Conversely, the informed family gives that officer or firefighter space and understands a time of decompression may be needed. The informed family provides a place of understanding, of emotional support. The fear of shame may well subside.
The divorce rates among police, fire, and corrections professionals are far beyond the average citizen. Some reports say 75% police are divorced at least once – and firefighters as high as 87%. Corrections is reported to be 20% above the national average, putting them in the same range.
It is my contention that a dysfunctional relationship can contribute to and perhaps exacerbate trauma and suicidal ideations among anyone, but especially dangerous for public safety professionals. This is the motivation behind launching the Serve & Protect Spouse Advocate helpline, staffed by first responder spouses, and our “Home Is Where Healing Begins” focus.
The stress and trauma of the job can be overwhelming. We know that. But my concern is when the first responder leaves for work to face the trauma of the job after just leaving turmoil in the home, bad things can happen. It is like the surface tension in a glass of water – where just one more drop caused the liquid to flow over the edge. An argument with a spouse of child can set the stage whereby the first responder is already stressed when they arrive for shift.
Moreover, stress in the home can lead to the first responder looking for ways to avoid returning home to more conflict. Too often this can lead to seeking affirmation elsewhere or seeking means of numbing emotions. Neither are healthy responses.

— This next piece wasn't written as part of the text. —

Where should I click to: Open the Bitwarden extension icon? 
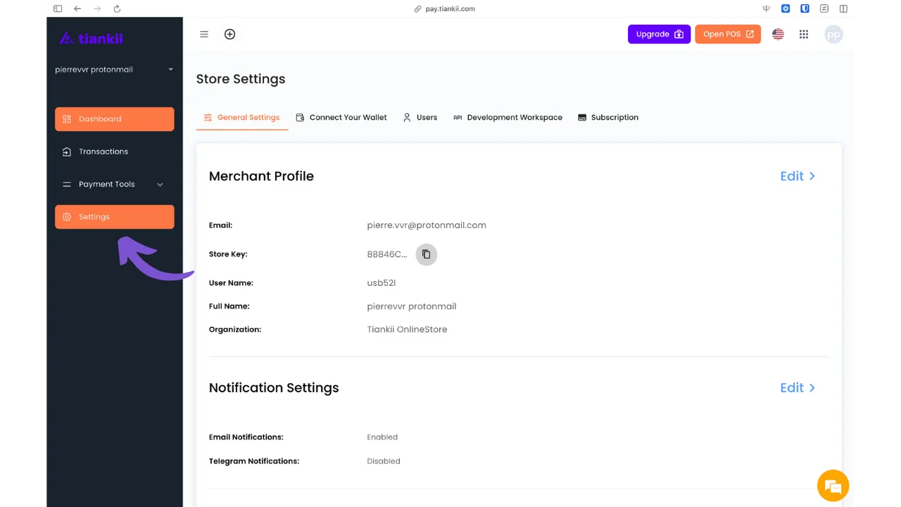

Part of the problem is that far too many departments have training for spouses when the first responder starts their career.

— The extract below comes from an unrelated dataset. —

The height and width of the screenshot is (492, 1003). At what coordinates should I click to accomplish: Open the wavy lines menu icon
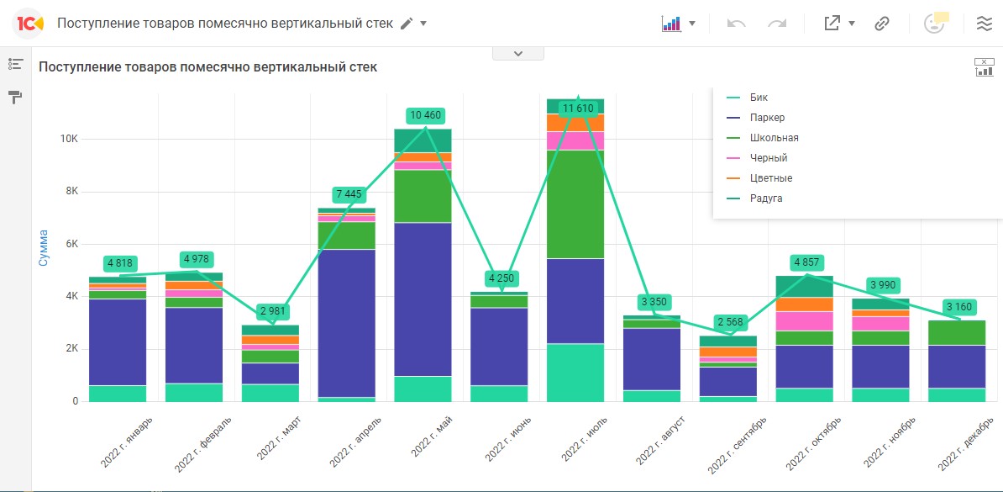[985, 24]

First, public safety departments and their administrators need to follow the lead of NYPD. Understand that seeking psychological help should not cost a career. Serve & Protect gets calls for help from first responders in departments who might terminate them for asking for help. So the caller wants to forego using insurance, rather, paying cash. Having to get help on the QT adds to the feeling of shame and can impede progress in healing.
Allow the mental health process to play out. Let the first responder get real help and heal. It is far better to have a healed employee than one hiding their emotional wounds. Departments who encourage healing are far more equipped to care for the emotional wellness of their staff than those who cause fear and stress.

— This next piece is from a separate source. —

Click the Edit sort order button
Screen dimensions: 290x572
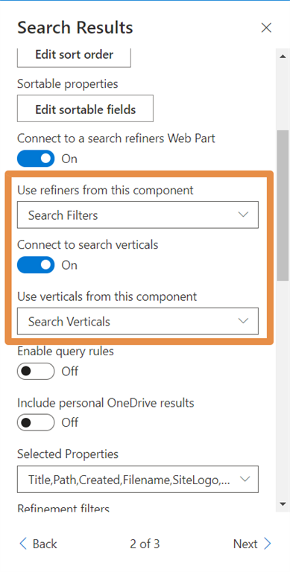74,56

Moreover, properly educated in emotional wellness, departments can reduce the impact of shame and fear. Regular emotional wellness checkups should be no more shameful than a physical checkup. The Rudermann Report stated that less than 5% of departments have suicide prevention education. That is shameful and unacceptable.
Education is the key – from the top down and bottom up. Teaching officers about post traumatic stress and the potential that unresolved trauma can lead to suicide. Making every effort to remove stigma from asking for help.
Lastly, departments must educate families. Teach spouses about the challenges of the job, teach couples better ways to express their needs and ways to communicate when it has been a bad day. One therapist married to an officer went on a ride-along. After shift, she was stunned at all that went on that night. It was an eye opener.
Teach families emotional wellness strategies and equip them with tools for survival. Help them develop realistic expectations and embrace emotional wellness as a couple, a family.
Emotional wellness is more than a program, it is a way of life. It is more than the new buzz word. It is as vital to public safety as their vest. We must provide emotional tools for survival with no fear of shame. Emotional armor. We must prepare and preserve public safety families. Lives depend on it. Families deserve it.